She doesn’t smile, but she does take my hand, and I feel her warmth thread through her fingertips and wrap around me. Her cheeks have a little rosiness back to them, her curls are drying and they bounce lightly when she walks, her lips are no longer blue but a soft pink, and her eyes have their spark back in them. I feel happy that she looks like my Lilly again. Like a little girl. Right now, in this moment, we are mother and daughter walking along the beach.
We walk back along the overgrown path, back toward the truck, and when we get there I help Lilly inside it, buckling her back into her seat. I grab some of the fruit and vegetables from the plants in the back, and then I sit next to her and we eat with the windows open, the sound of the water hanging all around us and the fresh air cleaning out our smoke-damaged lungs.

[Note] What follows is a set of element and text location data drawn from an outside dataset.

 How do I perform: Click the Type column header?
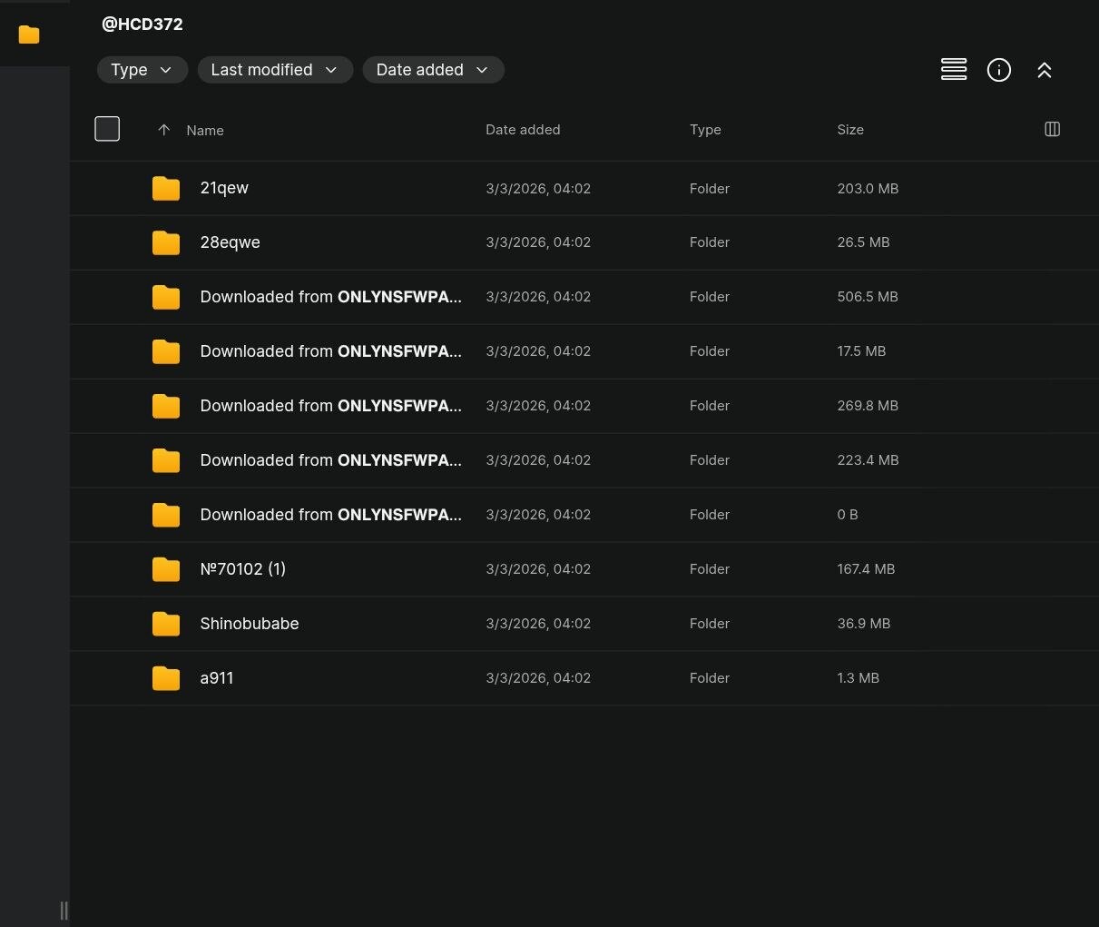pyautogui.click(x=704, y=130)
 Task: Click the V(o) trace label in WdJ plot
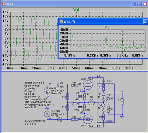[x=76, y=10]
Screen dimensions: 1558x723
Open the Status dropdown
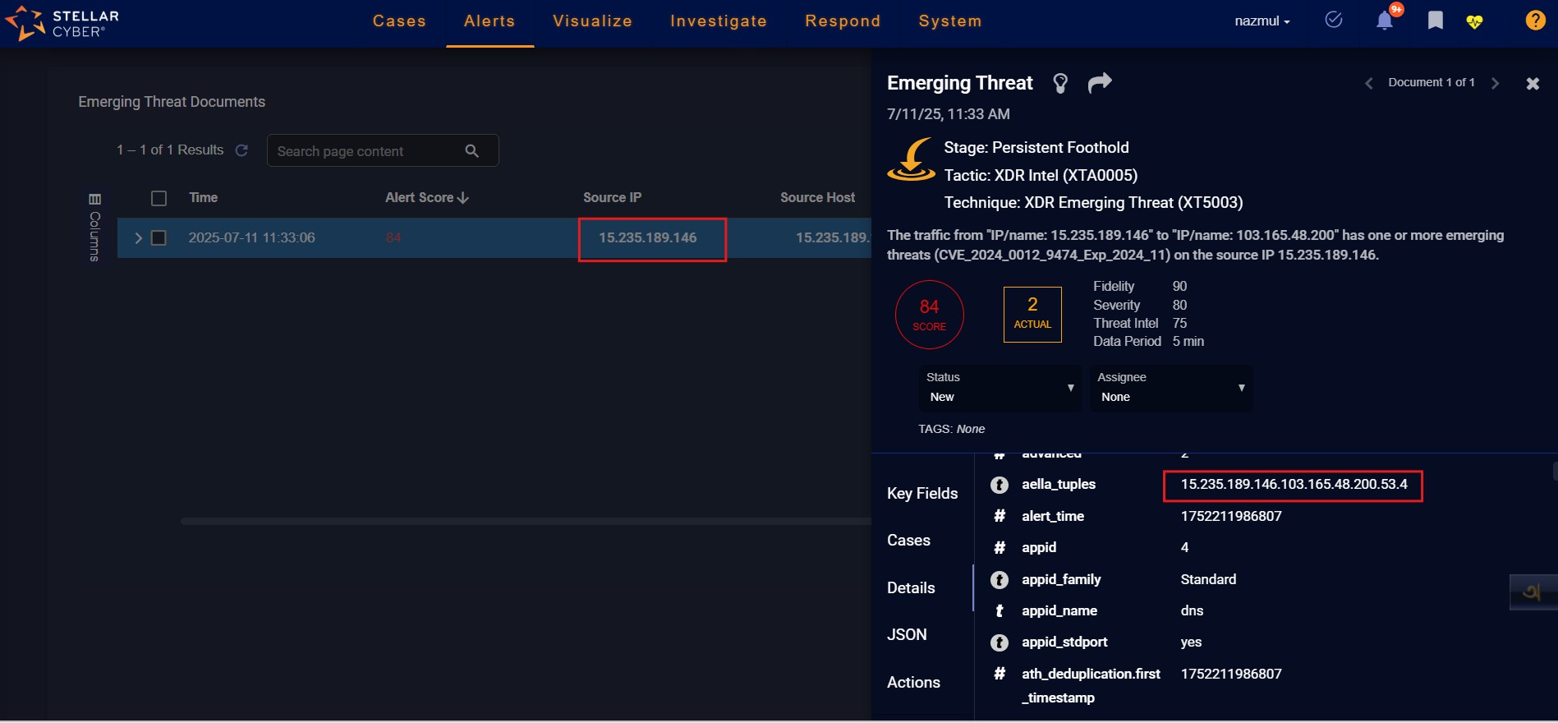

The tomatoes are incredibly juicy and I moan when I bite into one, my mouth salivating, desperate for more. I swallow it down, almost certain that I can hear the fruit hit my stomach with a resounding splat. I look over at Lilly every now and then, watching her eat with gusto, biting carrots and tomatoes, eating beans and lettuce. Her eyes begin to get heavy again, and I smile and tell her to go to sleep.
When she’s snoring softly I get back out of the truck and slide myself up onto the hood, and I smoke my very last cigarette. It seems fitting to smoke the last one now. We are clean, and fed and watered, she is happy—she even laughed today. I feel something that might be happiness. So yes, I smoke my last cigarette to finish off the brilliance of this day. I do not think about Peter or Mary, or the monsters that are chasing us. I decide that if today can be this good, then tomorrow could be even better. That tomorrow we could find the safe spot on the map and they would open their doors to us, and we wouldn’t need to run and hide any longer. I decide that the people there will be good and true, that I can trust them. I pretend that I don’t have a haze of red blanketing my vision right now, and that it isn’t nearly time for me to die. That the tomatoes were really good, and that I didn’t crave Lilly’s blood the entire time I was eating, and that I can’t hear her little heart thumping in her chest, slow and melodic. The sound soothes me; it reminds me that she is still alive and there is still a reason to keeping on living myself, to keep on fighting.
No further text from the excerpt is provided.